======== MATERIAL SUPPLIED

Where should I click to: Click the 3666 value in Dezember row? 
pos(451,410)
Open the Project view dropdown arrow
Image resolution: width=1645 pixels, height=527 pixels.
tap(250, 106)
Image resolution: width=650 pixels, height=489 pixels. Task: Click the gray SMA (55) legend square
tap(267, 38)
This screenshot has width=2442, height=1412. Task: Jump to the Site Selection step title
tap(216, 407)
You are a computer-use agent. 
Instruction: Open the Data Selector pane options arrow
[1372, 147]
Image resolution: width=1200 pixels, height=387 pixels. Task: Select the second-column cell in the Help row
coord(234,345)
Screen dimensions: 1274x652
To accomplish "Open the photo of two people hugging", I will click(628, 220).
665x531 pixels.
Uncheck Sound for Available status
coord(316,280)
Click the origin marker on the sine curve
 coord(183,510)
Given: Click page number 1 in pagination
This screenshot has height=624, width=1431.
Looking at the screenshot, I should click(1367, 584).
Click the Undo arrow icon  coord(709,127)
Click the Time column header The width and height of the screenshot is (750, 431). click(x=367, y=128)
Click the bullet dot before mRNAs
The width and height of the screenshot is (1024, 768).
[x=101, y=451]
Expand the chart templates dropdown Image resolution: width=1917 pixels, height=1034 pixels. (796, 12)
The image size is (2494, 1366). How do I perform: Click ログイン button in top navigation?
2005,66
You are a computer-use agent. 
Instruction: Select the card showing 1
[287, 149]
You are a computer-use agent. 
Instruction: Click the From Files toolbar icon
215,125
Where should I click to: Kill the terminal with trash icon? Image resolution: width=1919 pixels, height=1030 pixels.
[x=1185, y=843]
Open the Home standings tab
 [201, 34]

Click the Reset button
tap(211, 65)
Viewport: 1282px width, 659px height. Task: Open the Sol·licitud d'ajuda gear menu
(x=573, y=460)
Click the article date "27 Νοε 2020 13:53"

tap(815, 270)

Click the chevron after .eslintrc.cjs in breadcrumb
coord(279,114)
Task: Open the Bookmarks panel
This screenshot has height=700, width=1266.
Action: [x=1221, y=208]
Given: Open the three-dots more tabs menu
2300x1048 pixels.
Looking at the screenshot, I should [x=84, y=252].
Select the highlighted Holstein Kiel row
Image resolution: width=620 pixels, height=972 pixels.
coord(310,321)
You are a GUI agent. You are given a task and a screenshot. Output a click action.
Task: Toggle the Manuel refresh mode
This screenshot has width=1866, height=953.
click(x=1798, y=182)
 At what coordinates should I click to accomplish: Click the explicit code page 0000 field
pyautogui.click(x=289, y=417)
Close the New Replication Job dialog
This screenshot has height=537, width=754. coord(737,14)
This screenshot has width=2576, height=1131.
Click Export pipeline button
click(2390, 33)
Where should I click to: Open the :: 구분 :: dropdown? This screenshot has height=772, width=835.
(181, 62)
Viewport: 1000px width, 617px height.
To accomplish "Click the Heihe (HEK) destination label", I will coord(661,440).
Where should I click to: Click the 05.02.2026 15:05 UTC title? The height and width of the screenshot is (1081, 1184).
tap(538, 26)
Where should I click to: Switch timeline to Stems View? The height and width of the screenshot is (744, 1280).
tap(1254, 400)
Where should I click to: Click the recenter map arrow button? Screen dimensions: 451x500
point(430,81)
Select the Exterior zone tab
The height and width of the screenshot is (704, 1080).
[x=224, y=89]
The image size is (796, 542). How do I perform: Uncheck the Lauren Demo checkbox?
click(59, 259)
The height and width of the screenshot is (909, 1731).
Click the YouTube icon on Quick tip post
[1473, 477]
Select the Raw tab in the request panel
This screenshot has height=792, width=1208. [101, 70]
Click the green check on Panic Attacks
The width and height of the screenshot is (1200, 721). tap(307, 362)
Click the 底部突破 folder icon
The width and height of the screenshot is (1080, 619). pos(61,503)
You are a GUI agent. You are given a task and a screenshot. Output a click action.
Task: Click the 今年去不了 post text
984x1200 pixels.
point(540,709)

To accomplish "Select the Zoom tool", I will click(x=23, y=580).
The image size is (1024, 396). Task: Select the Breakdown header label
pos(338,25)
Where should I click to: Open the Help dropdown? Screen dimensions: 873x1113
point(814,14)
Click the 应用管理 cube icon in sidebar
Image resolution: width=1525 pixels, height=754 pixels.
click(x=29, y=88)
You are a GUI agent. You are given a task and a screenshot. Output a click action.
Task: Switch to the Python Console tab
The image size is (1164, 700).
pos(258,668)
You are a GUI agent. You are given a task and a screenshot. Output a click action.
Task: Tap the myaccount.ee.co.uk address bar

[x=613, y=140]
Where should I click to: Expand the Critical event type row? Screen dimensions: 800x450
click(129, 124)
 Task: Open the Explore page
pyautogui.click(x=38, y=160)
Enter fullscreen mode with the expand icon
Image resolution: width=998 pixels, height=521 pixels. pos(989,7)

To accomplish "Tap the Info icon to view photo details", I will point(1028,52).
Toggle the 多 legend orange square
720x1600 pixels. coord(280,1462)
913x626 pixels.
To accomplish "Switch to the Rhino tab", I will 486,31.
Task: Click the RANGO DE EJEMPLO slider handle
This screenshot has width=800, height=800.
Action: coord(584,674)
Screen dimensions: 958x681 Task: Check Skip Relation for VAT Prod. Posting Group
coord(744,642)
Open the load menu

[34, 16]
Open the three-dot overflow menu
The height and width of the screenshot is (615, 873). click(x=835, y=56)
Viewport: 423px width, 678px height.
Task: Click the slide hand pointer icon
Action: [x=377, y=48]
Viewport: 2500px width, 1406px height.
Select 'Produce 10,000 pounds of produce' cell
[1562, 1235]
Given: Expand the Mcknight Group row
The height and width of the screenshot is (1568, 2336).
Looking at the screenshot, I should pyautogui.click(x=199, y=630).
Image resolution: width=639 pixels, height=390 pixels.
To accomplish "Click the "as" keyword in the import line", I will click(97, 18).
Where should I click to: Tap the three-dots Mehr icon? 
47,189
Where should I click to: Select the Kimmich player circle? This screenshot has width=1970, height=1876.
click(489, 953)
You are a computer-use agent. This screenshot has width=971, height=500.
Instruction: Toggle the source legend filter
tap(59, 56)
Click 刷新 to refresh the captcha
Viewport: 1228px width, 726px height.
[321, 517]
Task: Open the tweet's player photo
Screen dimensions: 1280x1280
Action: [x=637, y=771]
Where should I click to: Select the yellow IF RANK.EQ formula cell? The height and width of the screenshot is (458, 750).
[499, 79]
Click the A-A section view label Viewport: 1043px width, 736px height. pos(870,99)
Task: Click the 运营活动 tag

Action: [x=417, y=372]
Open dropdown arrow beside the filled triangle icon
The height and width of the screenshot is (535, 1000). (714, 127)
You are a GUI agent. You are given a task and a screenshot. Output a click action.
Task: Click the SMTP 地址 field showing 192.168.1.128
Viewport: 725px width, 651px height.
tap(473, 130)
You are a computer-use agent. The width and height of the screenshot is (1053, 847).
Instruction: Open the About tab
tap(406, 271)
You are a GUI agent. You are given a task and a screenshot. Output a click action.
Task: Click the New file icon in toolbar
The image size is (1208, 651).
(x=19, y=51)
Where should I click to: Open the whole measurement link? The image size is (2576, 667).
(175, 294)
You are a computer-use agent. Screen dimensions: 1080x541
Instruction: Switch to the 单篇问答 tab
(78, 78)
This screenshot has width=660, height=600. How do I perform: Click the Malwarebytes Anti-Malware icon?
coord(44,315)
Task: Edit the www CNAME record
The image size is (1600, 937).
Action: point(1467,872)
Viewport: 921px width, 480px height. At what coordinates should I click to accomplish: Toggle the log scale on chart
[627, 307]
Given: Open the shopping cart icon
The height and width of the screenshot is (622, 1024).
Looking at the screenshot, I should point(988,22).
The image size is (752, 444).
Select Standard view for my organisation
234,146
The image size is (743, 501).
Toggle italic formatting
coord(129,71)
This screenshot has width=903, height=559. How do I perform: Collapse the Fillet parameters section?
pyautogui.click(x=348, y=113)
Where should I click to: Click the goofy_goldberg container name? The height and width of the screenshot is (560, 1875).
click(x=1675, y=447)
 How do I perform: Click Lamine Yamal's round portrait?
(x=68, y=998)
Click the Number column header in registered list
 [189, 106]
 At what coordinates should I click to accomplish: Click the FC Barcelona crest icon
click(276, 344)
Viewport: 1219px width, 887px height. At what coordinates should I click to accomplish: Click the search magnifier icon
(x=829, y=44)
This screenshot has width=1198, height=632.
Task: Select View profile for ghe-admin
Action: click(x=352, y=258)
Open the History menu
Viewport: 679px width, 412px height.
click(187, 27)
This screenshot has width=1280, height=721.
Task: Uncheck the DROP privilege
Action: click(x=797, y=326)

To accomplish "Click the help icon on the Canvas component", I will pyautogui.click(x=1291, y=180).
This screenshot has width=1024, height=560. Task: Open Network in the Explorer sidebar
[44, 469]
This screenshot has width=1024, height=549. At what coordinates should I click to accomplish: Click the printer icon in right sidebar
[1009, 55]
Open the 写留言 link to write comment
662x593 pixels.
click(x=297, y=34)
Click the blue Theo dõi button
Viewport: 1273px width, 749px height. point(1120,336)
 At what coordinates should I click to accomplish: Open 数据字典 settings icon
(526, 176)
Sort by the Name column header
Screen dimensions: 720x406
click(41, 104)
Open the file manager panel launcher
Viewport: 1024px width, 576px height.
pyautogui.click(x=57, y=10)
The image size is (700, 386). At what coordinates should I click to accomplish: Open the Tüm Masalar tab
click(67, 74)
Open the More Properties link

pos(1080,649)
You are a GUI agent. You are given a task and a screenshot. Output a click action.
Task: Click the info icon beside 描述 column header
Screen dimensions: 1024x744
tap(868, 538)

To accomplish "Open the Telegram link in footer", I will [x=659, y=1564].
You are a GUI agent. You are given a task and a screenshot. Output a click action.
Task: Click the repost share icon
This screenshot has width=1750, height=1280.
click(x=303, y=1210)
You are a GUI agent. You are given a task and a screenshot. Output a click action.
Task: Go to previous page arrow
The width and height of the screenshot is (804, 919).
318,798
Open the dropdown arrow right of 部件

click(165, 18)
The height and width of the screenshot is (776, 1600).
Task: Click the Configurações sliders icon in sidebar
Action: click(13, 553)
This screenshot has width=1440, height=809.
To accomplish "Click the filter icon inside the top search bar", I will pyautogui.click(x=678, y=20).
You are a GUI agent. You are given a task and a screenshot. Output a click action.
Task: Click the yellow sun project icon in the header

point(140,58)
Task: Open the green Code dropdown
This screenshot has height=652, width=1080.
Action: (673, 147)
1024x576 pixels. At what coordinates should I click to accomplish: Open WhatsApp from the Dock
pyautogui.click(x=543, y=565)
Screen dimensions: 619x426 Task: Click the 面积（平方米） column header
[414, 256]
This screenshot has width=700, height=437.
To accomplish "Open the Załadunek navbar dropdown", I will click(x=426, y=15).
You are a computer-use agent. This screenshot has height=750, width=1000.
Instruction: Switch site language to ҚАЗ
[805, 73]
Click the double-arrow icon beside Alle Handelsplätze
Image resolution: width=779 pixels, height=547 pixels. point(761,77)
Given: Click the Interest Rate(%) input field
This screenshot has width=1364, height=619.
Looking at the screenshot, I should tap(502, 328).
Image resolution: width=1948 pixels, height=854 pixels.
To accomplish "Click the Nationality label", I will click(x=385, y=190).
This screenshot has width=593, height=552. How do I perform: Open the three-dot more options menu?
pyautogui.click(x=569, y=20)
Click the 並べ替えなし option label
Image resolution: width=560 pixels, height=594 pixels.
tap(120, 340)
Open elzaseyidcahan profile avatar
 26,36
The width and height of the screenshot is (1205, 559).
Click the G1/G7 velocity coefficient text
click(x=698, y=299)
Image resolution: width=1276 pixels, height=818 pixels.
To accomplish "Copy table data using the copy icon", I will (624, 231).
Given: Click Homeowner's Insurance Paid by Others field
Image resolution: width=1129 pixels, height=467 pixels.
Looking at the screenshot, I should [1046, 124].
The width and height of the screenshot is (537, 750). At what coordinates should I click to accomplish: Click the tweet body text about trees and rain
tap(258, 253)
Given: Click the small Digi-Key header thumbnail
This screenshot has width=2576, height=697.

================

WORK REQUEST:
Repeat, word for word, the lines above between the line holding "At what coordinates should I click to accomplish: Click the FC" and the line holding "Task: Go to previous page arrow", inclusive; omit everything else.

ANSWER TO THIS TASK:
 At what coordinates should I click to accomplish: Click the FC Barcelona crest icon
click(276, 344)
Viewport: 1219px width, 887px height. At what coordinates should I click to accomplish: Click the search magnifier icon
(x=829, y=44)
This screenshot has width=1198, height=632.
Task: Select View profile for ghe-admin
Action: click(x=352, y=258)
Open the History menu
Viewport: 679px width, 412px height.
click(187, 27)
This screenshot has width=1280, height=721.
Task: Uncheck the DROP privilege
Action: click(x=797, y=326)

To accomplish "Click the help icon on the Canvas component", I will pyautogui.click(x=1291, y=180).
This screenshot has width=1024, height=560. Task: Open Network in the Explorer sidebar
[44, 469]
This screenshot has width=1024, height=549. At what coordinates should I click to accomplish: Click the printer icon in right sidebar
[1009, 55]
Open the 写留言 link to write comment
662x593 pixels.
click(x=297, y=34)
Click the blue Theo dõi button
Viewport: 1273px width, 749px height. point(1120,336)
 At what coordinates should I click to accomplish: Open 数据字典 settings icon
(526, 176)
Sort by the Name column header
Screen dimensions: 720x406
click(41, 104)
Open the file manager panel launcher
Viewport: 1024px width, 576px height.
pyautogui.click(x=57, y=10)
The image size is (700, 386). At what coordinates should I click to accomplish: Open the Tüm Masalar tab
click(67, 74)
Open the More Properties link

pos(1080,649)
You are a GUI agent. You are given a task and a screenshot. Output a click action.
Task: Click the info icon beside 描述 column header
Screen dimensions: 1024x744
tap(868, 538)

To accomplish "Open the Telegram link in footer", I will [x=659, y=1564].
You are a GUI agent. You are given a task and a screenshot. Output a click action.
Task: Click the repost share icon
This screenshot has width=1750, height=1280.
click(x=303, y=1210)
You are a GUI agent. You are given a task and a screenshot. Output a click action.
Task: Go to previous page arrow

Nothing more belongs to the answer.